**Pixel coordinate grounding data:**
*** Begin section ***
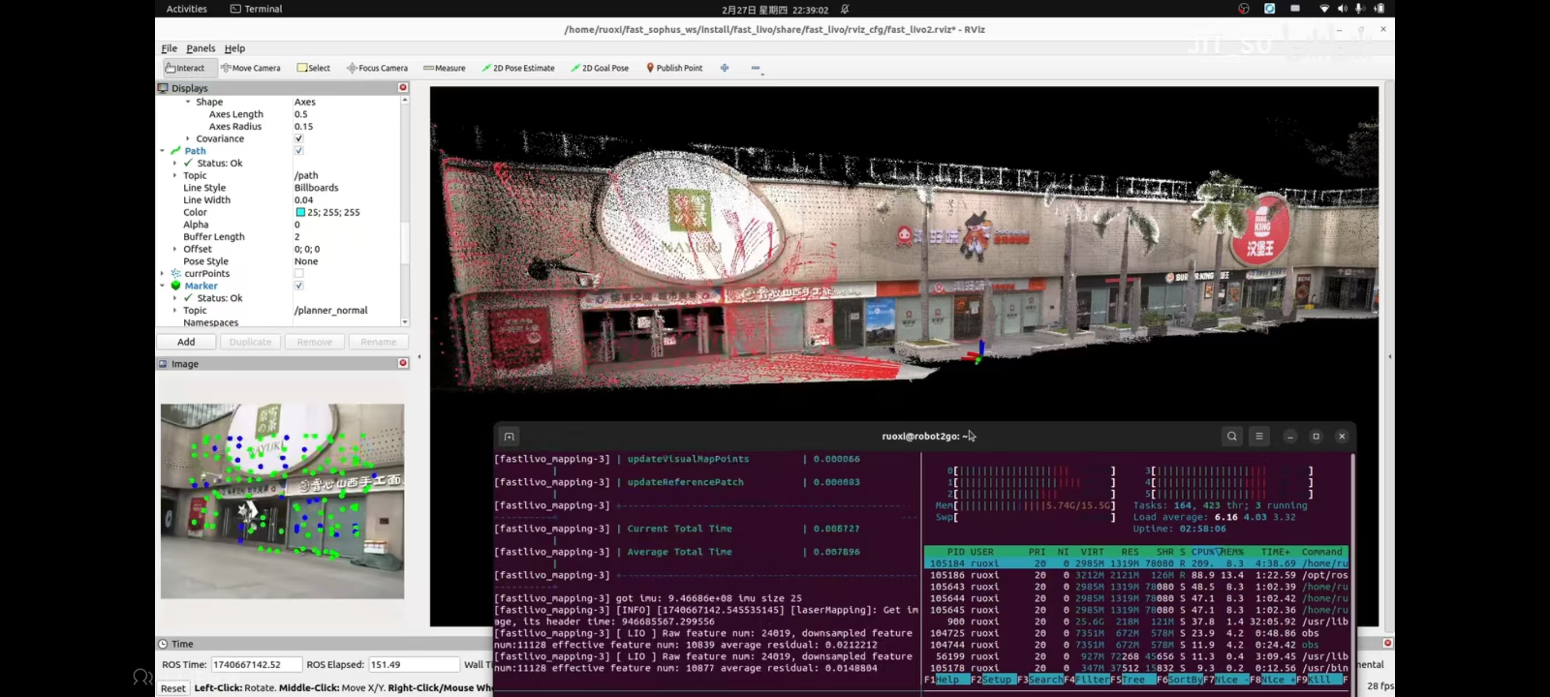Open the Panels menu
This screenshot has height=697, width=1550.
(x=200, y=48)
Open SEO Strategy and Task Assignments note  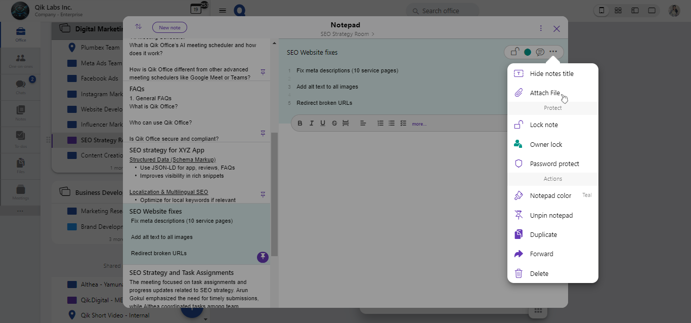(x=181, y=273)
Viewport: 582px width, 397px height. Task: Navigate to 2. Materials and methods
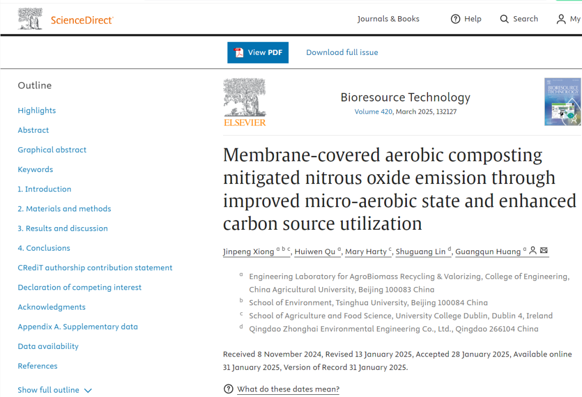pyautogui.click(x=64, y=209)
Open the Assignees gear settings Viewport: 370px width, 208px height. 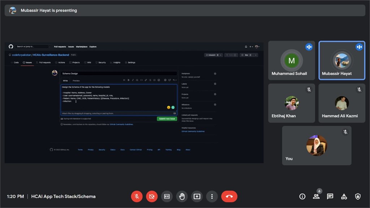(215, 73)
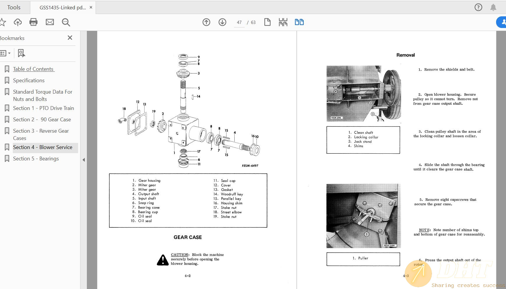The height and width of the screenshot is (289, 506).
Task: Open bookmarks options dropdown menu
Action: [6, 53]
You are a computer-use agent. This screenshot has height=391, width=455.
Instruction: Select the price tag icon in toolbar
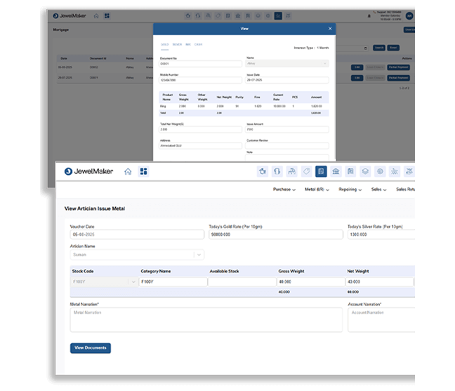click(306, 171)
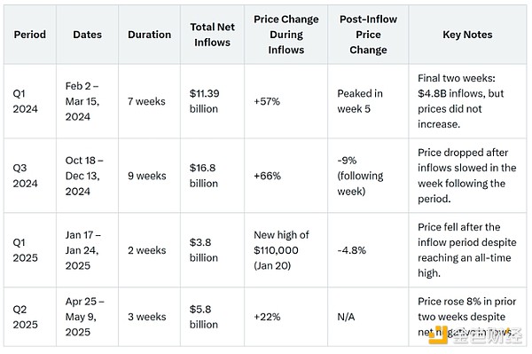
Task: Click the Duration column header
Action: [149, 35]

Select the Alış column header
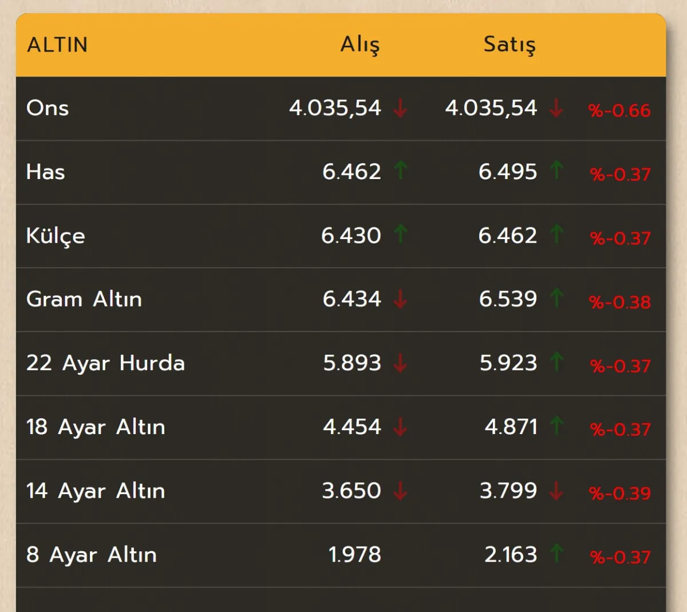(360, 45)
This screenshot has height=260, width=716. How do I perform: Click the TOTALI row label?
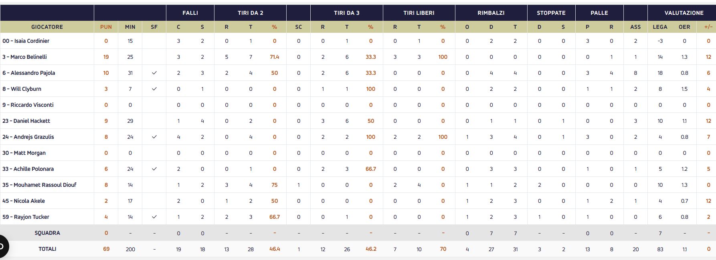[47, 249]
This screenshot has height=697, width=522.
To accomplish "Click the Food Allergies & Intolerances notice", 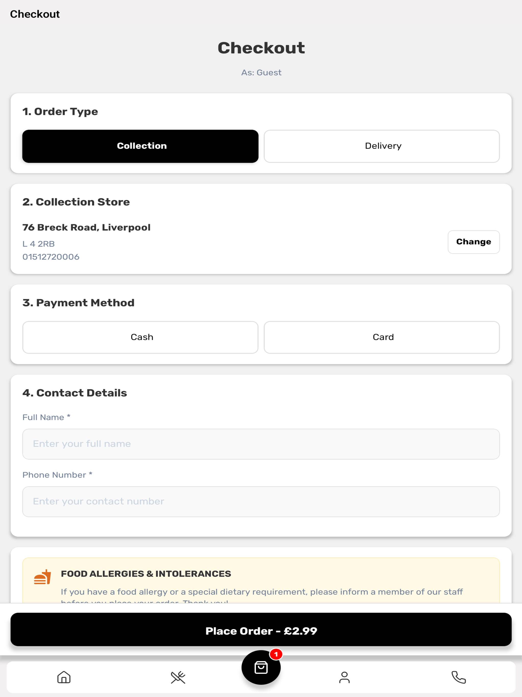I will 261,580.
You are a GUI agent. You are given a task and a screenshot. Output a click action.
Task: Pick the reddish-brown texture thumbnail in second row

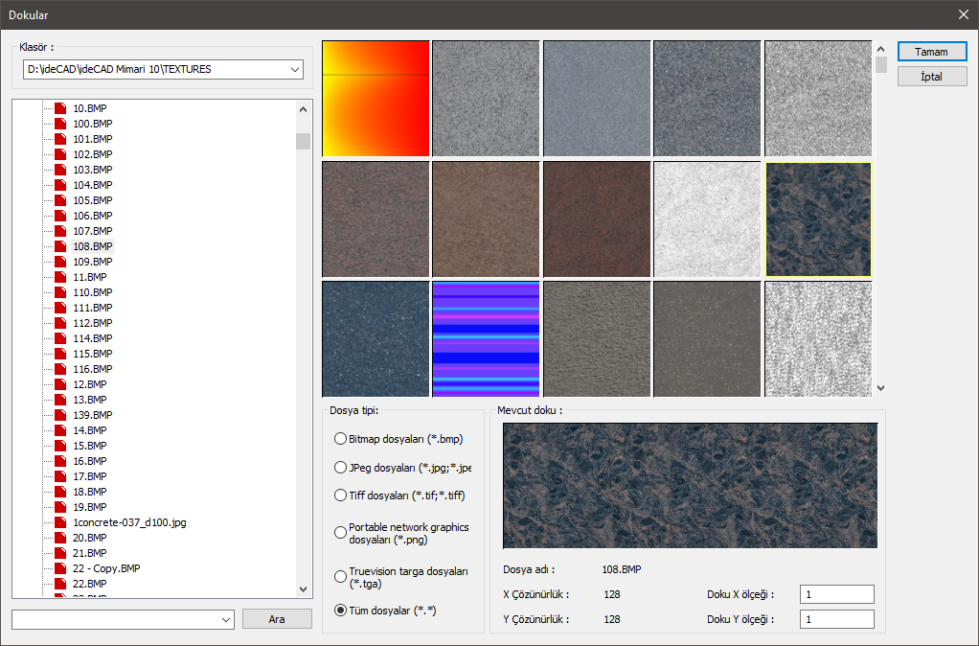596,219
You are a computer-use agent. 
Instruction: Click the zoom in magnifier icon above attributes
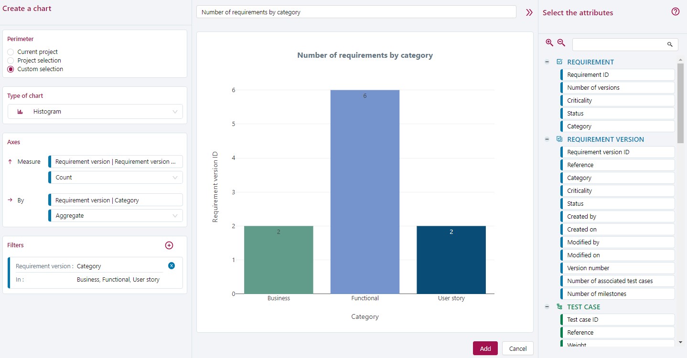(549, 42)
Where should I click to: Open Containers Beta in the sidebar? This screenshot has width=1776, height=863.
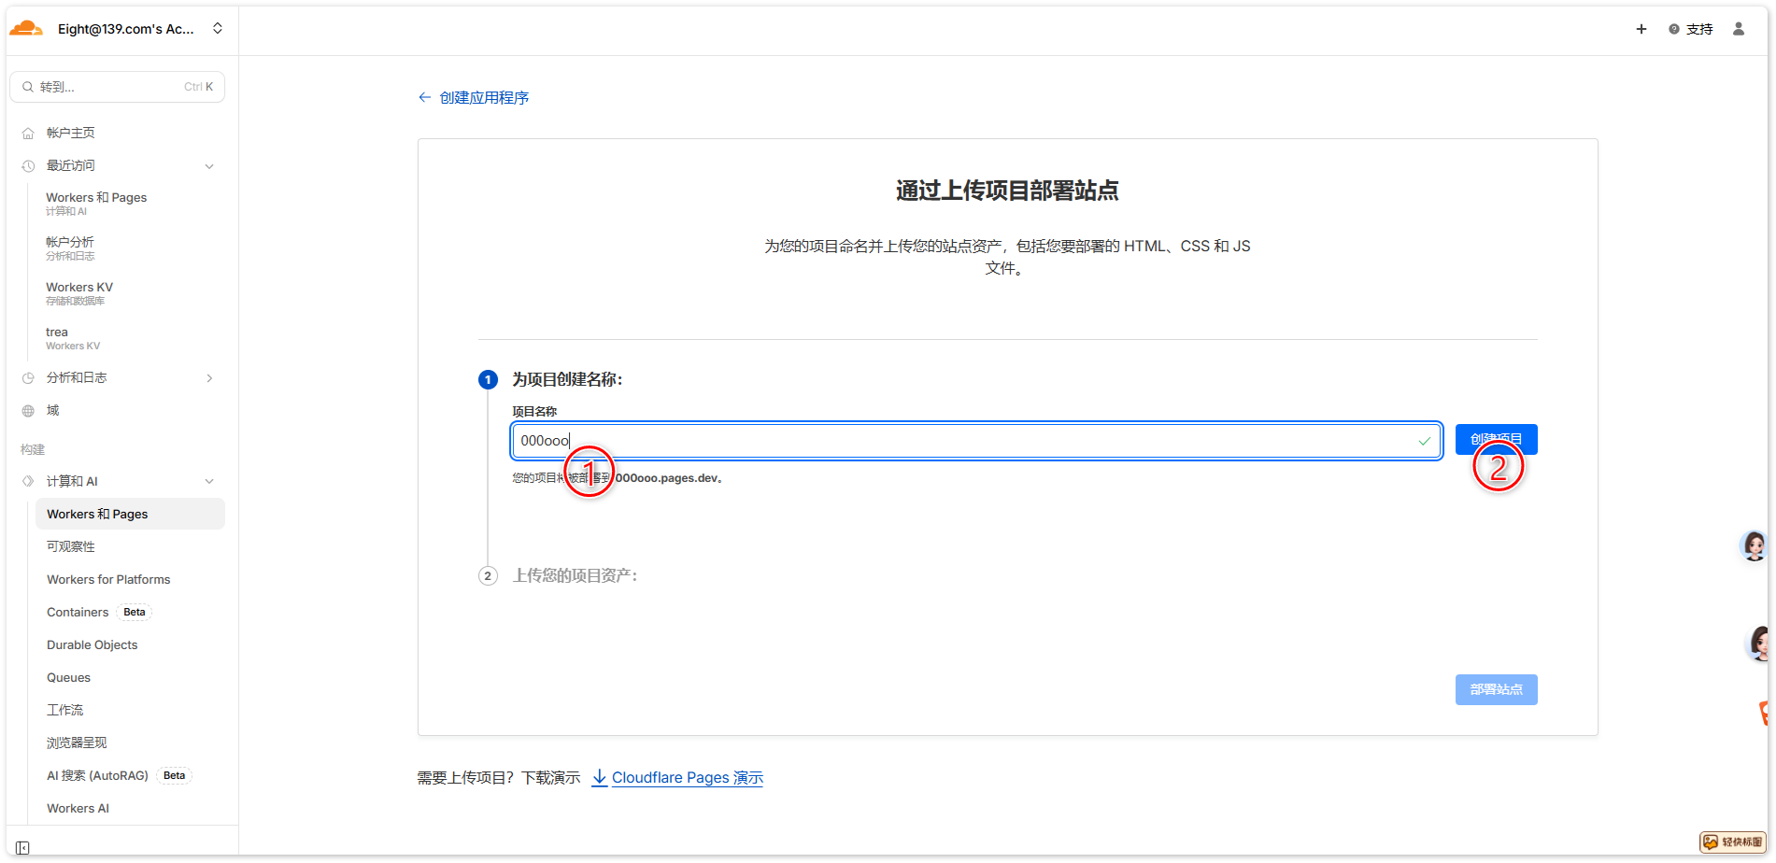78,613
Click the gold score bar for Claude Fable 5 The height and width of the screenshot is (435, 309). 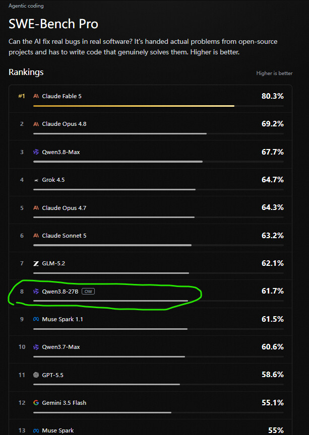coord(134,106)
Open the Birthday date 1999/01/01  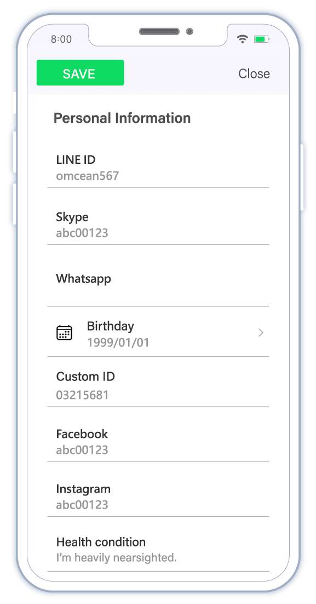point(118,343)
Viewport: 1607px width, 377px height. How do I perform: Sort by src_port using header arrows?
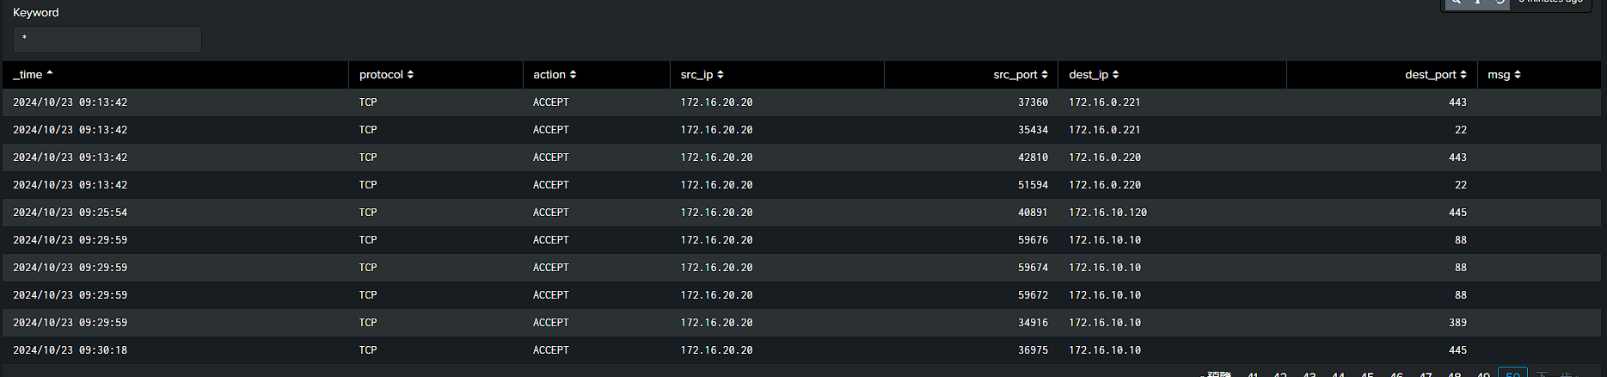[x=1045, y=75]
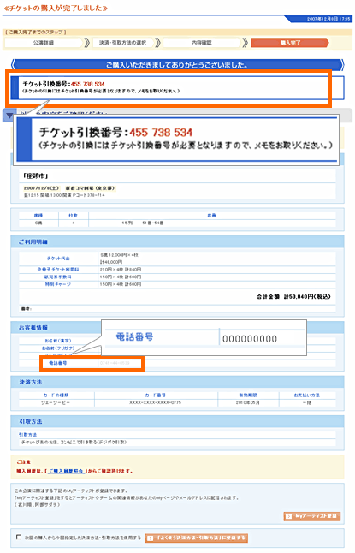The width and height of the screenshot is (355, 553).
Task: Click the chevron after 公演詳細 step
Action: (x=87, y=43)
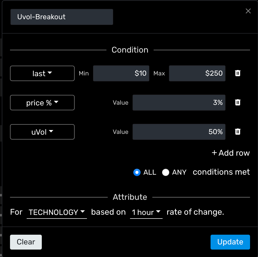
Task: Select ANY conditions met radio button
Action: pos(166,172)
*** End section ***
**What the task asks:**
Please report all lines in the entries where "agent" appears.

**Written answer:**
You are a computer-use agent. This screenshot has height=391, width=455.
You are a GUI agent. You are given a task and a screenshot. Output a click action.
You are a computer-use agent. 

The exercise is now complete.